If you have enough content to post daily, this is a good place to start. But if you’ve only got enough content in a month for 4 posts, space them out so you’re posting once a week – you don’t want to post every day and then run out of content.
Also, don’t post all of your images at once. No one like to see their feed clogged up with images from one company.
Revive Social’s research into the best times to post on social media recommends around 7pm for Instagram.
Once you’ve worked out your posting frequency, one of the best ways to ensure you stick to a consistent content schedule is to create a content calendar that tracks the posts your want to share and when.
There are lots of great tools to help you do this, including Later, Sprout Social, Buffer and Hootsuite.
Instagram only recently introduced Instagram scheduling for business profiles. Previously, social media tools only let you put together an Instagram post and “schedule” it, which meant you’d get a push notification reminding you to manually post the image.
The feature is limited to business profiles for now, but Instagram says the update will make its way to regular profiles by early 2019.
Hashtags allow users to discover new content and accounts to follow. They are clickable and searchable, so if you can determine the best ones to use for your niche or industry and add them to your posts, your content will be easier to find. This is a great tactic that can help you expand your reach and increase engagement.
Instagram has a limit of 30 hashtags, but there’s no reason why you should use that many. Track Maven research has found that posts with around 11 hashtags tend to get more engagement.
Don’t forget to geo-tag locations for your posts. Adding locations to your images and videos allows users to discover your content when they click on a tagged location, providing another way to increase engagement.
In fact, Simply Measured Research has found posts tagged with a location receive 79% higher engagement, making this an essential part of any successful Instagram marketing strategy.
You’ve got just 150 characters to sell your brand in your bio, so make the most of it. Focus on what’s most important to your business. Consider coming up with a tagline or using a branded hashtag.
You can include only one link in your bio. Since you can’t include links in posts, companies that want to drive traffic to their website will often write “link in profile” in their captions, and update the link in their bio accordingly.
Headspace uses this method when sharing blog posts:
Instagram is a hugely social and generally friendly platform that enables brand’s to engage in a more authentic and down-to-earth way with followers.
The fact Instagram has taken so long to add post scheduling to its platforms speak volumes – they want brands to engage with users in real-time in a more genuine way. So keep this in mind when managing your engagement. Don’t be afraid to converse with your followers, like their comments and have some fun.
Here are a couple of other tips for Instagram engagement:
A Georgia Tech study found that images with faces are 38% more likely to get likes than photos with no faces. They’re also 32 percent more likely to attract comments.
So include lots of faces in your posts, like Humans of New York:
Many brands work with social media influencers, whose established credibility and authenticity can help businesses expand their reach.

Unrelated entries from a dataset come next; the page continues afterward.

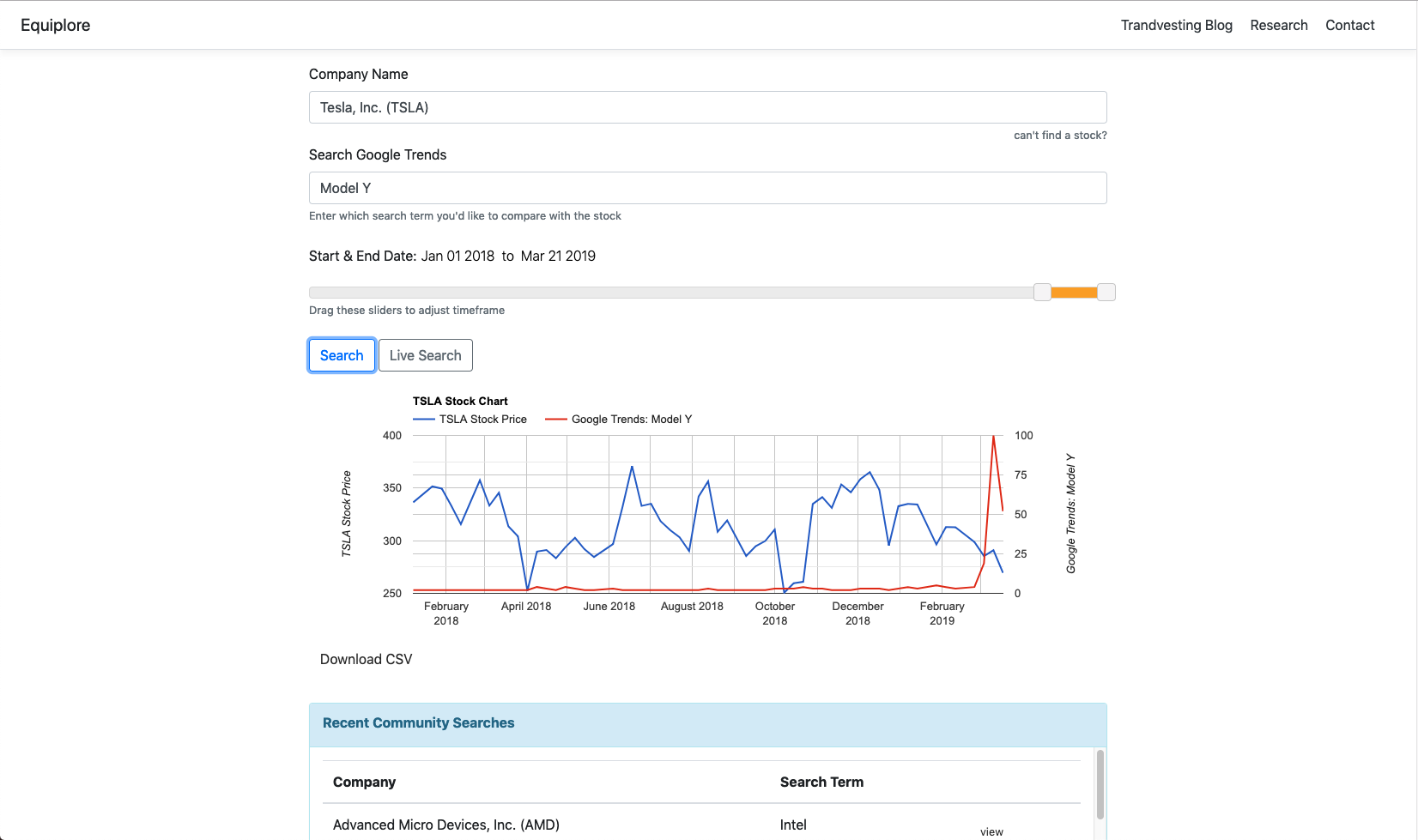Click the red Google Trends peak on chart
Viewport: 1418px width, 840px height.
[x=993, y=437]
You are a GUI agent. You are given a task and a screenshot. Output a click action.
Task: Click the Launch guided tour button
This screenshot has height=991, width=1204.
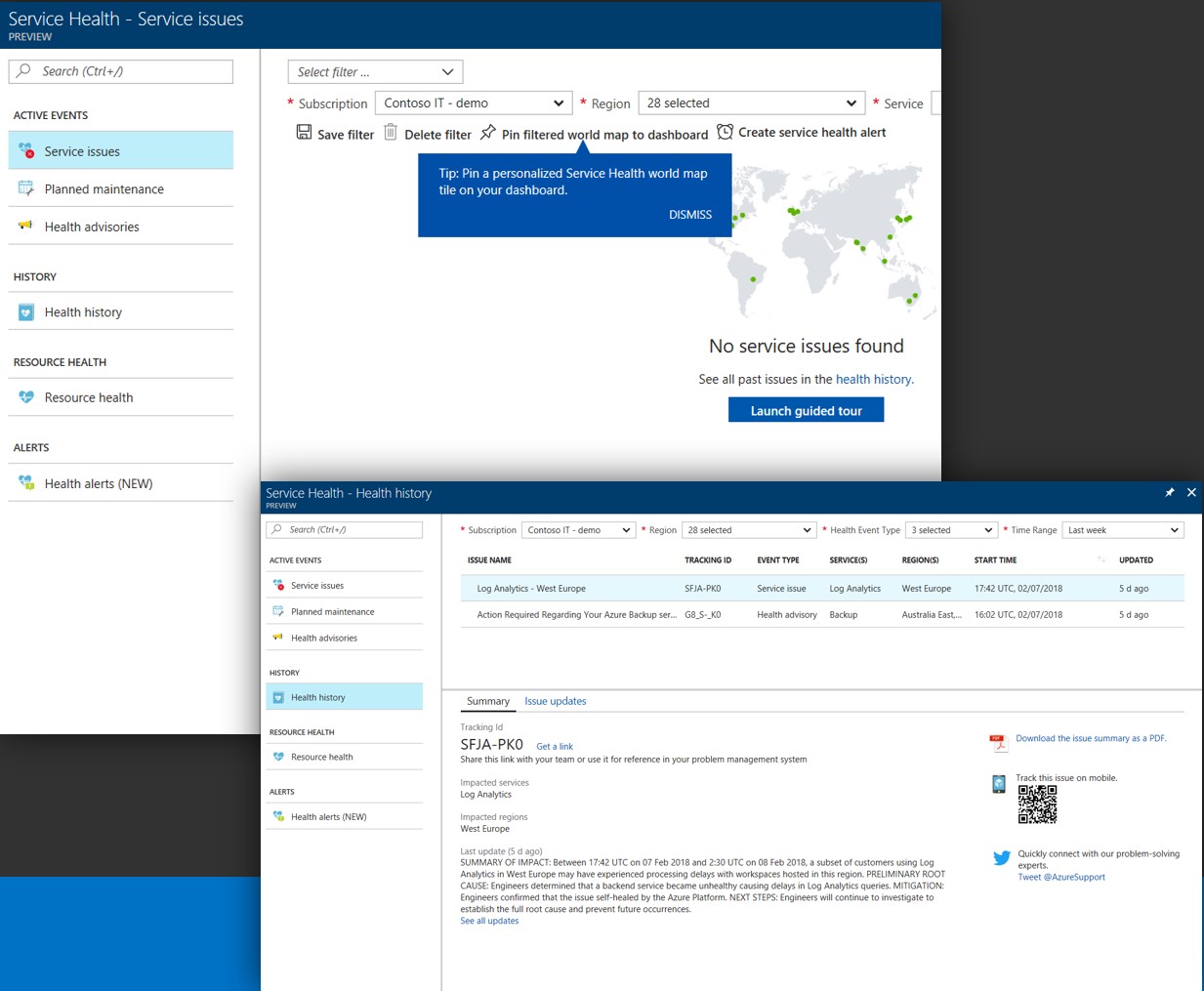click(806, 411)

Word of mouth has always been the best form of advertising, and this is why collaborating with social media influencers works so well: people trust their opinions. If you have some wiggle room in your marketing budget, influencer campaigns can become an integral part of your Instagram marketing strategy. Learn more in Revive Social’s guide to social media influencers.
Instagram is a visual and creative medium that enables you to engage with followers in spontaneous and authentic way. But making it work for you will involve some planning, a well-thought out content strategy, and publishing calendar.